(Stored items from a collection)
::::

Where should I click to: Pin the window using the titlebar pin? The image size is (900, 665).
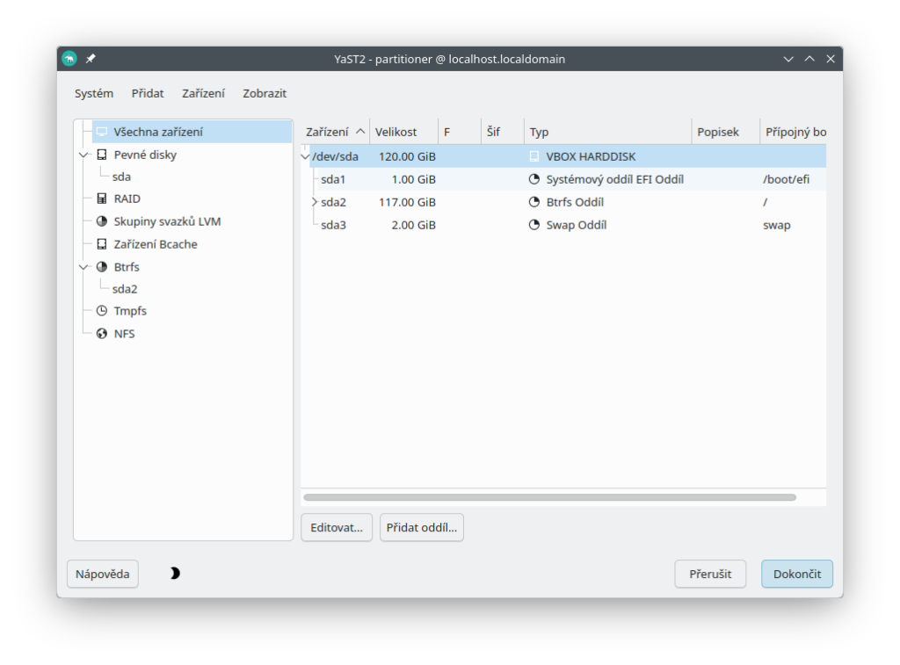coord(91,59)
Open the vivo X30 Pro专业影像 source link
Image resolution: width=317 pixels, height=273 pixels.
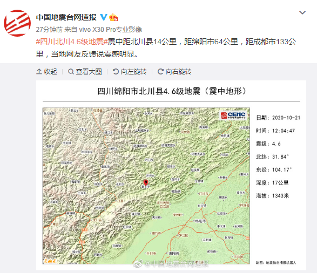tap(110, 30)
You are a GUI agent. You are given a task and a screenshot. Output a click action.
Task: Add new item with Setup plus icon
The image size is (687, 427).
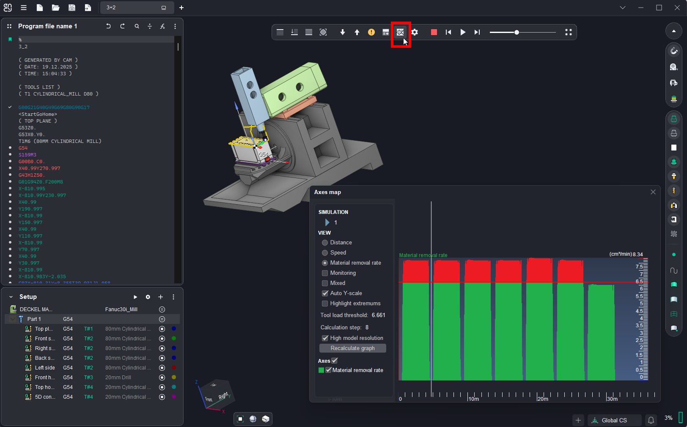click(161, 297)
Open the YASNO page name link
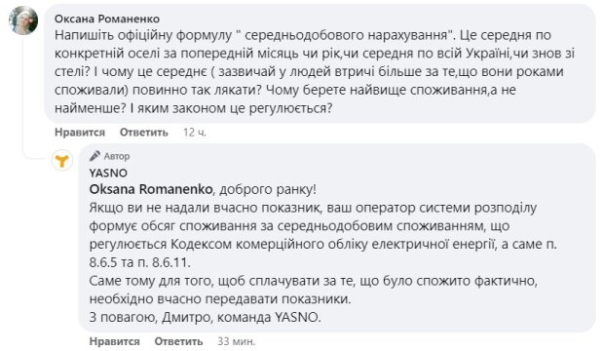Image resolution: width=604 pixels, height=351 pixels. pos(108,173)
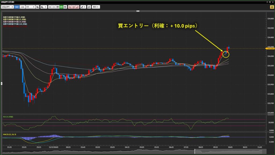The height and width of the screenshot is (155, 275).
Task: Open the chart type dropdown
Action: pyautogui.click(x=44, y=7)
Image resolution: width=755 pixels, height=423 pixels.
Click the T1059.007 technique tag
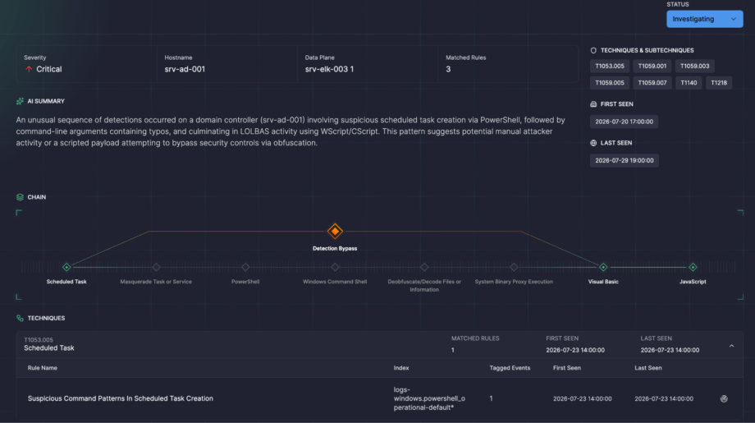[652, 83]
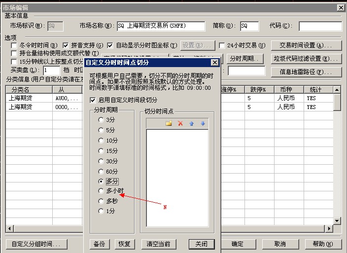Choose the 60分 period radio button

(102, 171)
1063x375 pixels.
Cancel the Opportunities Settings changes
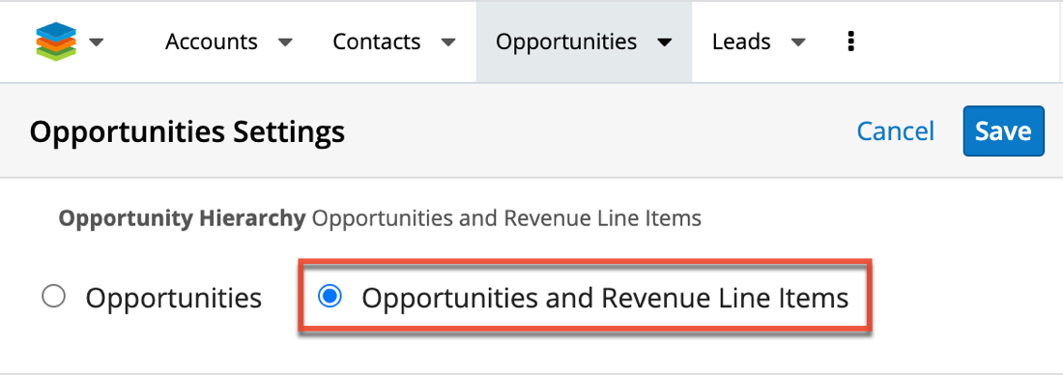pos(896,130)
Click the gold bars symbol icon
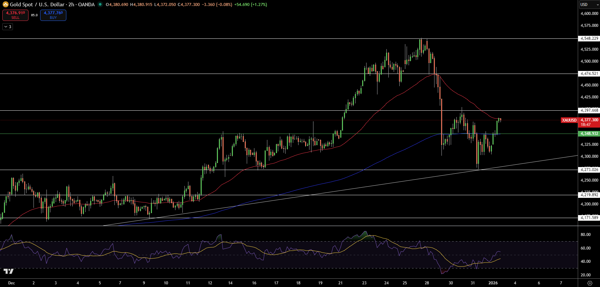The height and width of the screenshot is (287, 600). (x=5, y=5)
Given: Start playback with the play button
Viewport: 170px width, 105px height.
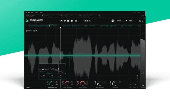Looking at the screenshot, I should coord(65,21).
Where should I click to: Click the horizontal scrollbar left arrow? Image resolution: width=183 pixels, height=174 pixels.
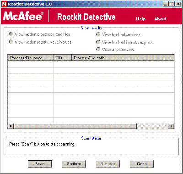coord(11,126)
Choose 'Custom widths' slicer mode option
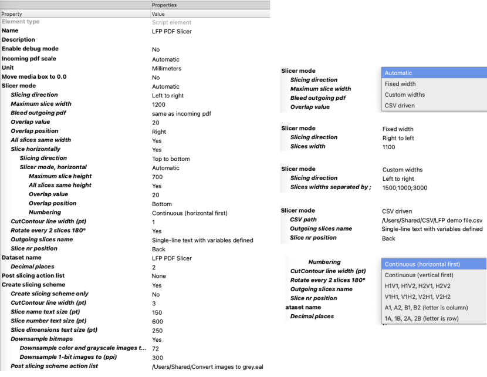The image size is (487, 377). [404, 95]
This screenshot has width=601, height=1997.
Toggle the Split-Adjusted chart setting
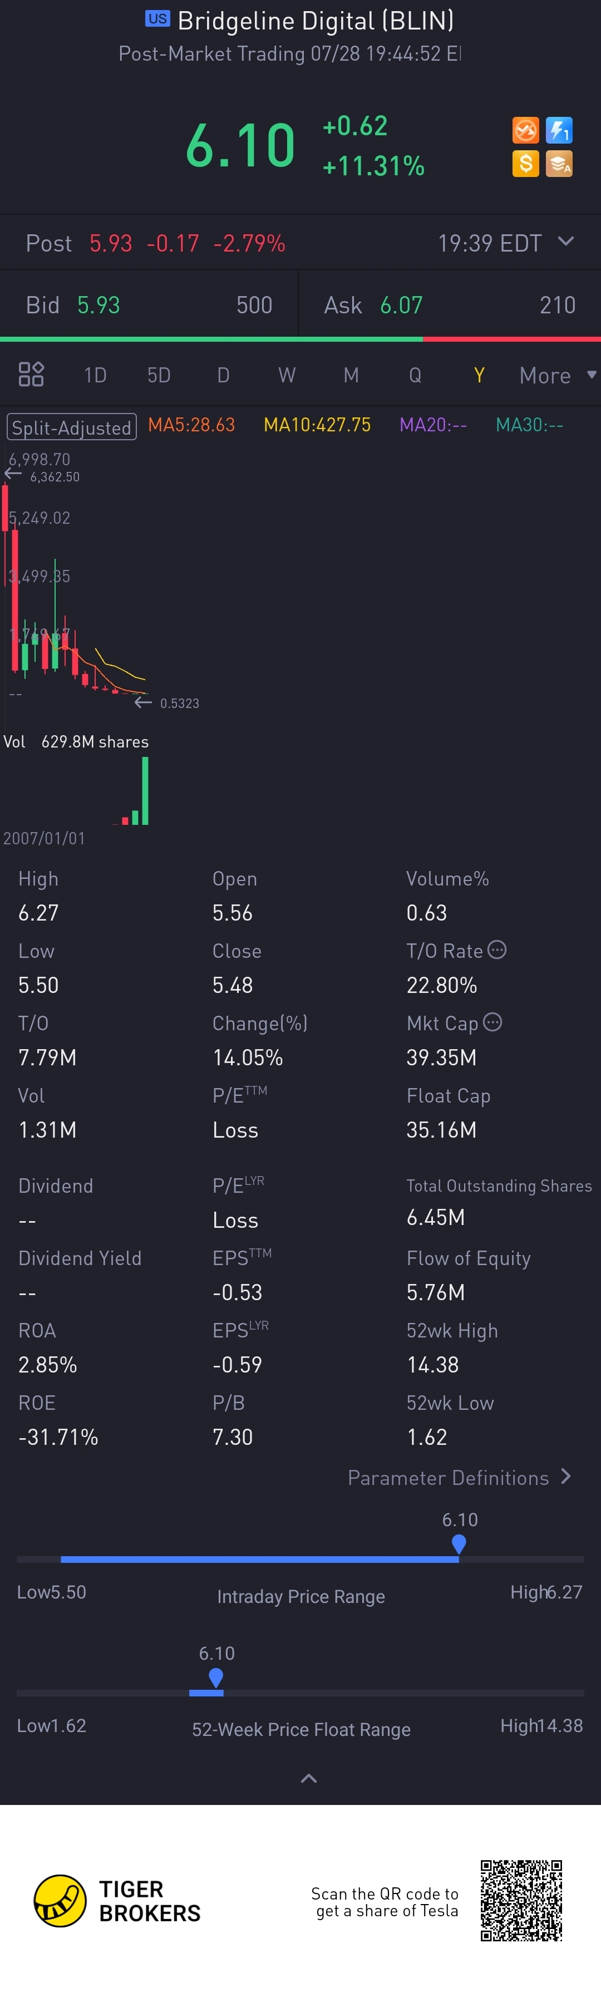pyautogui.click(x=71, y=427)
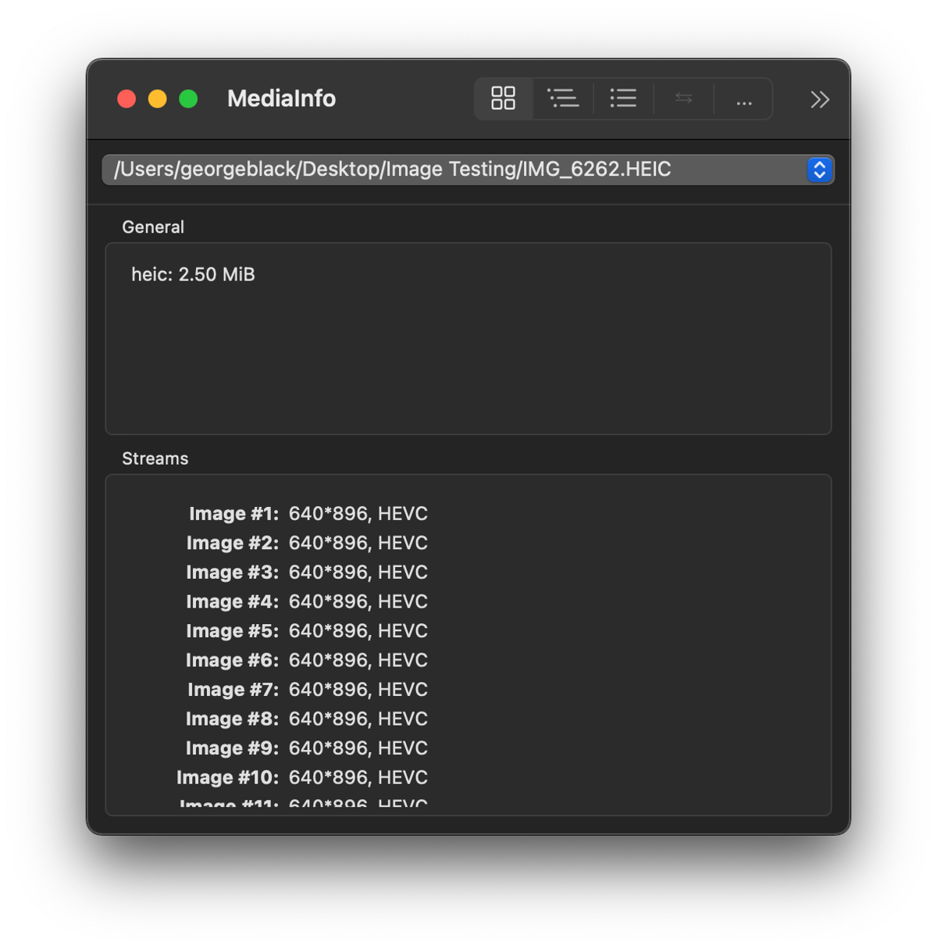Viewport: 937px width, 949px height.
Task: Switch to outline view using the tree icon
Action: [x=564, y=98]
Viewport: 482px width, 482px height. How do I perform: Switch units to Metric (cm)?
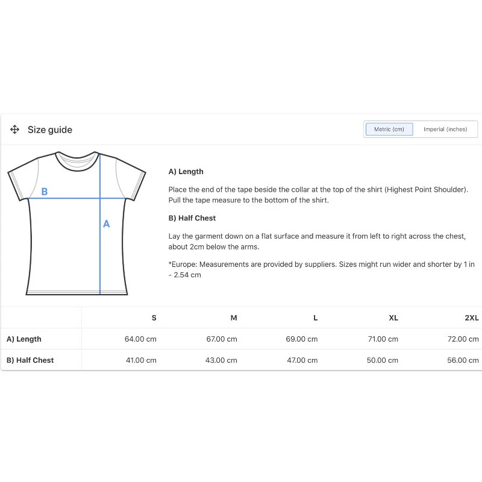coord(389,130)
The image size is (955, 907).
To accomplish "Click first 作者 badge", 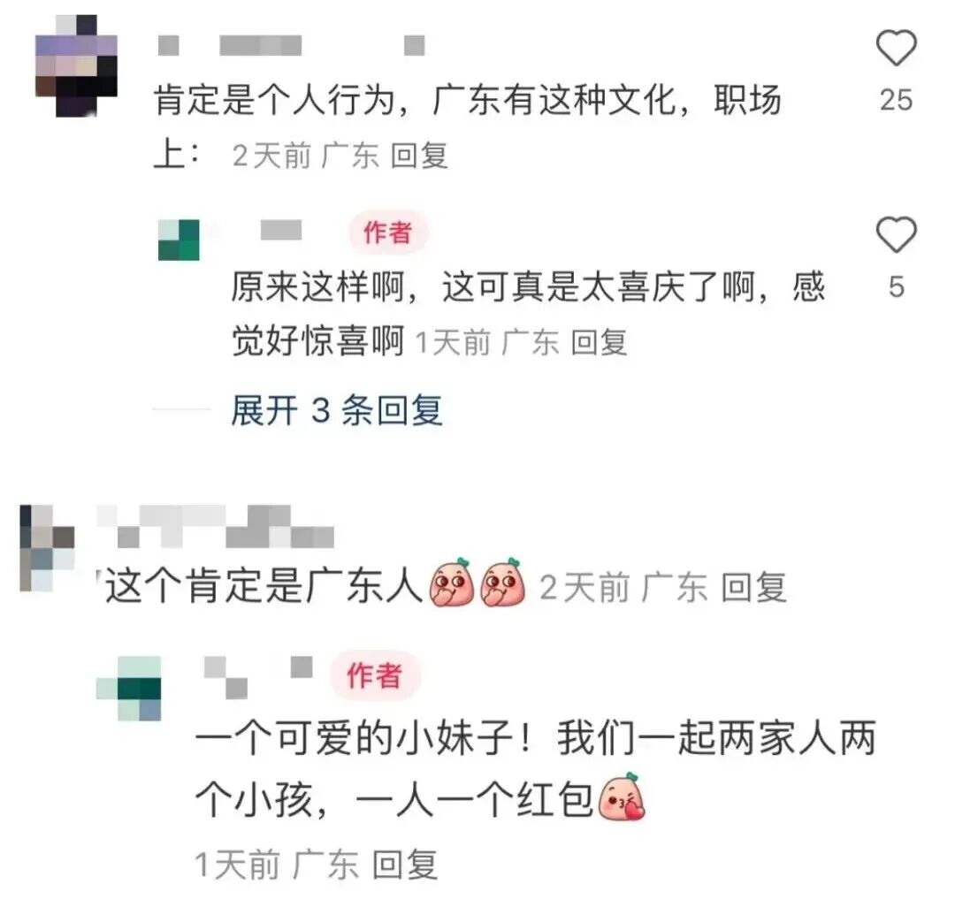I will tap(388, 232).
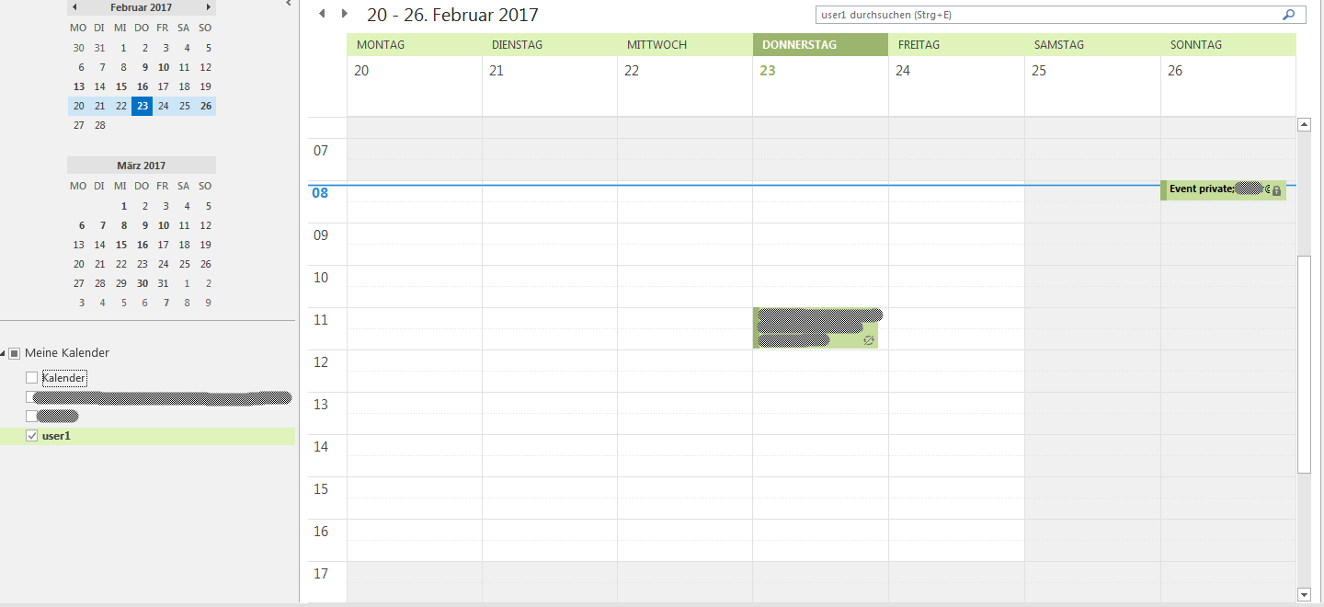Navigate forward to the next week
This screenshot has height=607, width=1324.
(x=345, y=14)
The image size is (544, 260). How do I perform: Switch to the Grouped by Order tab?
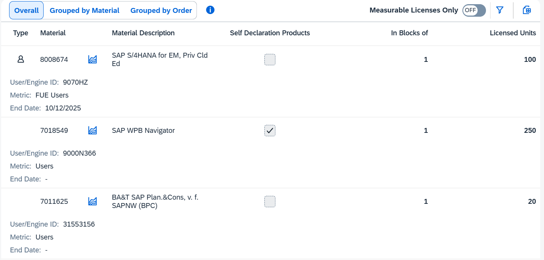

::::

- Task objective
Your answer should consist of all lines above that include the string "with".

- Response to the exercise
Task: Add new item with Setup plus icon
Given: Start playback with the play button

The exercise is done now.